[[ RECORDS SHOWN open ]]

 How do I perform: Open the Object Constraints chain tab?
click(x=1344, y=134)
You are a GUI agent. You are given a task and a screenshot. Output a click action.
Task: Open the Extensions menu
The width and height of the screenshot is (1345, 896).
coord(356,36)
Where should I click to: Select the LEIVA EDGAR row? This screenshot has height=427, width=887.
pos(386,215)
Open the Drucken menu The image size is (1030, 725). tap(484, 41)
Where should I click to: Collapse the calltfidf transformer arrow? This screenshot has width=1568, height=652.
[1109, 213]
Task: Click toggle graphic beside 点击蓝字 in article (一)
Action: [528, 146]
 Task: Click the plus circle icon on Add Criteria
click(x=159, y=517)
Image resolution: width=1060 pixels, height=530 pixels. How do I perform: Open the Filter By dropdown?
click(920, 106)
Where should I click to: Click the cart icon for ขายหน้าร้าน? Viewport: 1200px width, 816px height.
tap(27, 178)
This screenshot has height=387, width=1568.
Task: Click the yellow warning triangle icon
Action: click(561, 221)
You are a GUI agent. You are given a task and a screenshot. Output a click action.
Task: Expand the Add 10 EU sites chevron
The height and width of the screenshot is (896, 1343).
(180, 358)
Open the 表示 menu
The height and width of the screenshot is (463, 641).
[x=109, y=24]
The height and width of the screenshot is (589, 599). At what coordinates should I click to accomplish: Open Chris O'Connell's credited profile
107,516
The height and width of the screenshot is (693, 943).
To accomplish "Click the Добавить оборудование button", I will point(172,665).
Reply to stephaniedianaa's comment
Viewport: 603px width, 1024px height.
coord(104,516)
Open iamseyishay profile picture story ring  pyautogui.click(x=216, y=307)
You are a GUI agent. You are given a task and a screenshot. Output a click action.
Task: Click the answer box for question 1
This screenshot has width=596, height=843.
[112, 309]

[[ RECORDS SHOWN closed ]]

- **REQUIREMENT**:
Check each line of the entries for the word "menu". State how many lines hold it, and write nothing else.

- **SOLUTION TO THIS PROBLEM**:
3